Your job is to transcribe all the records that follow, excluding any pictures.

RECORDS FOR THE EXERCISE:
▶
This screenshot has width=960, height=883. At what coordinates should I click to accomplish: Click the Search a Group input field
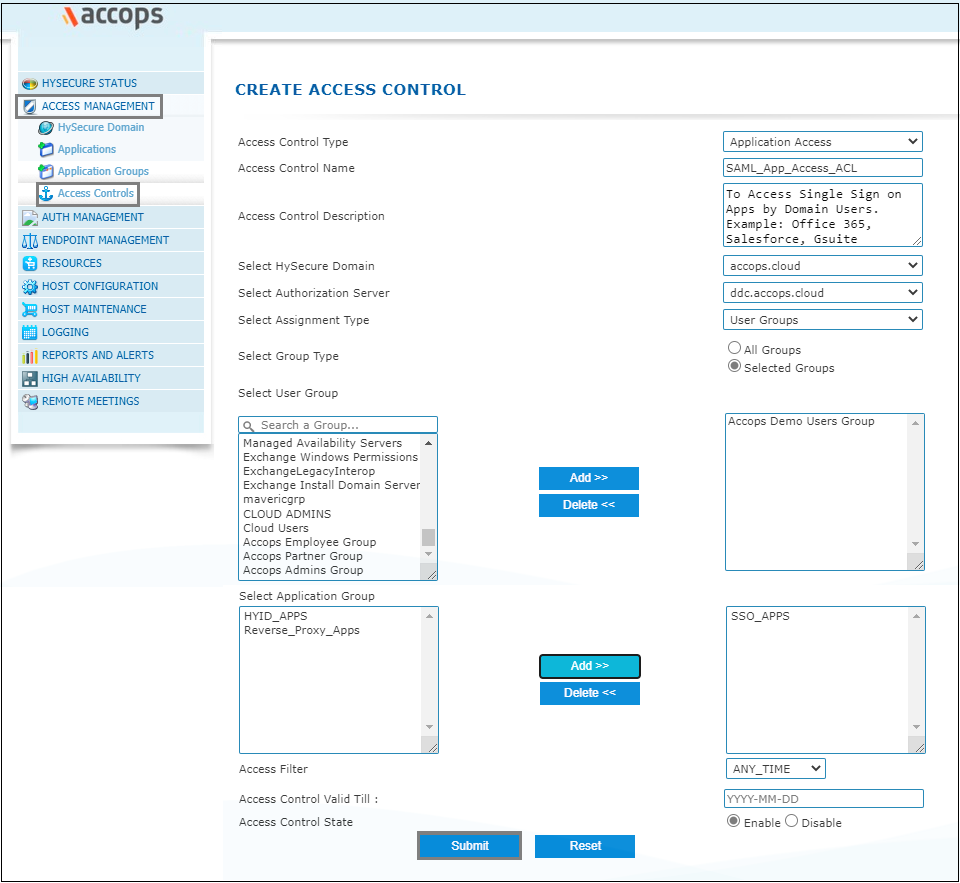point(340,425)
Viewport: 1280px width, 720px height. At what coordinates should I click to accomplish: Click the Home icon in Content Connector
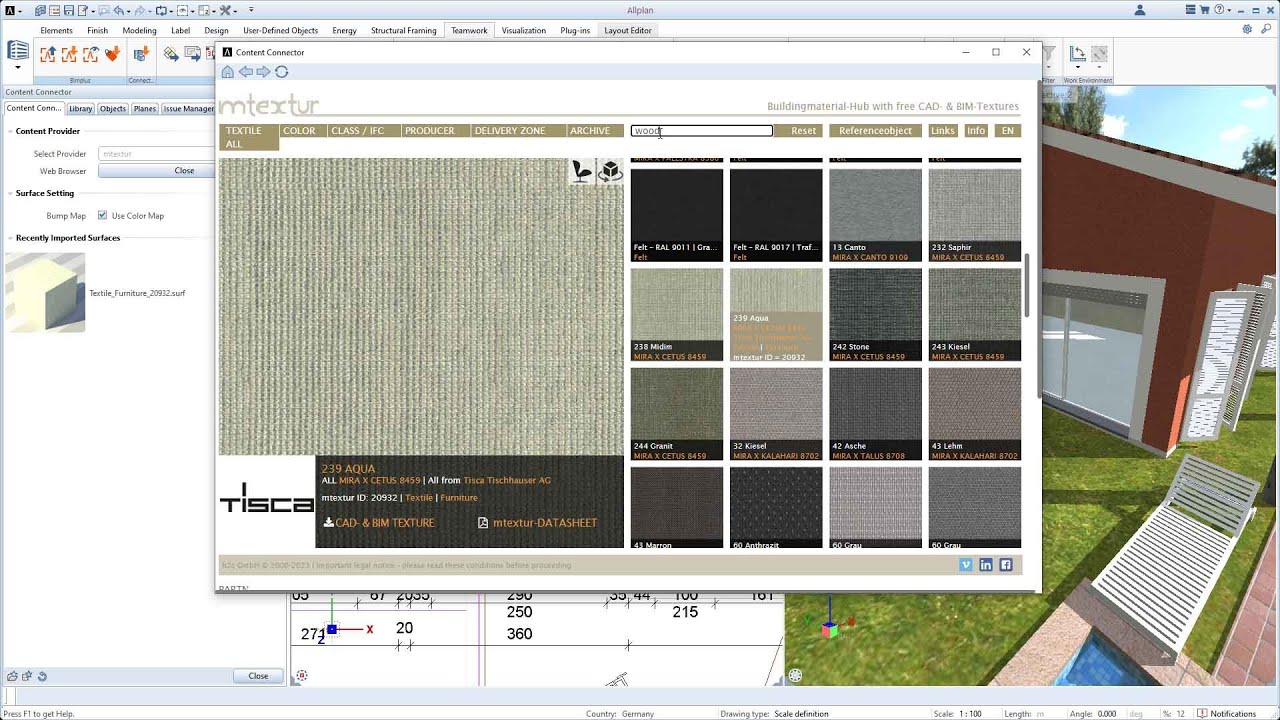(x=228, y=72)
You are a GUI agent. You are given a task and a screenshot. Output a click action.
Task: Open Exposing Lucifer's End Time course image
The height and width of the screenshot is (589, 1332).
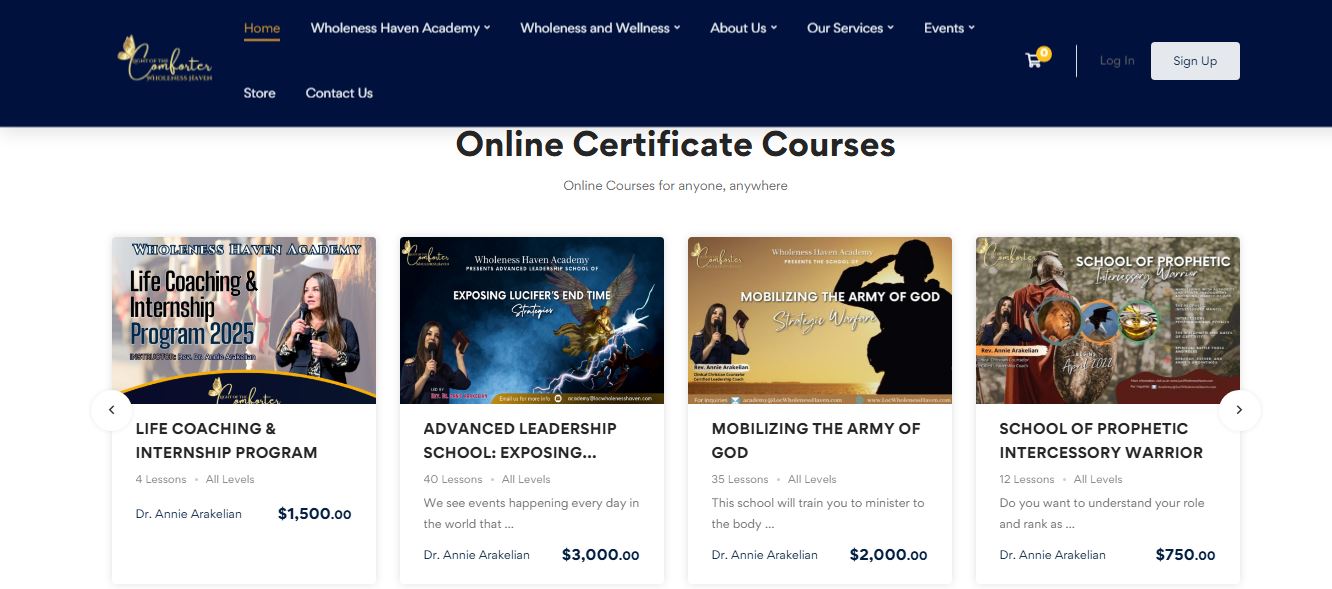532,320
◀
ANSWER TO THIS EXERCISE:
This screenshot has width=960, height=883. At what coordinates should I click to accomplish: Click the Search a Group input field
point(340,425)
Viewport: 1280px width, 720px height. At what coordinates should I click to accomplish: Click the Home icon in Content Connector
(x=228, y=72)
You are a GUI agent. You are given a task and a screenshot. Output a click action.
Task: Open Exposing Lucifer's End Time course image
The height and width of the screenshot is (589, 1332).
532,320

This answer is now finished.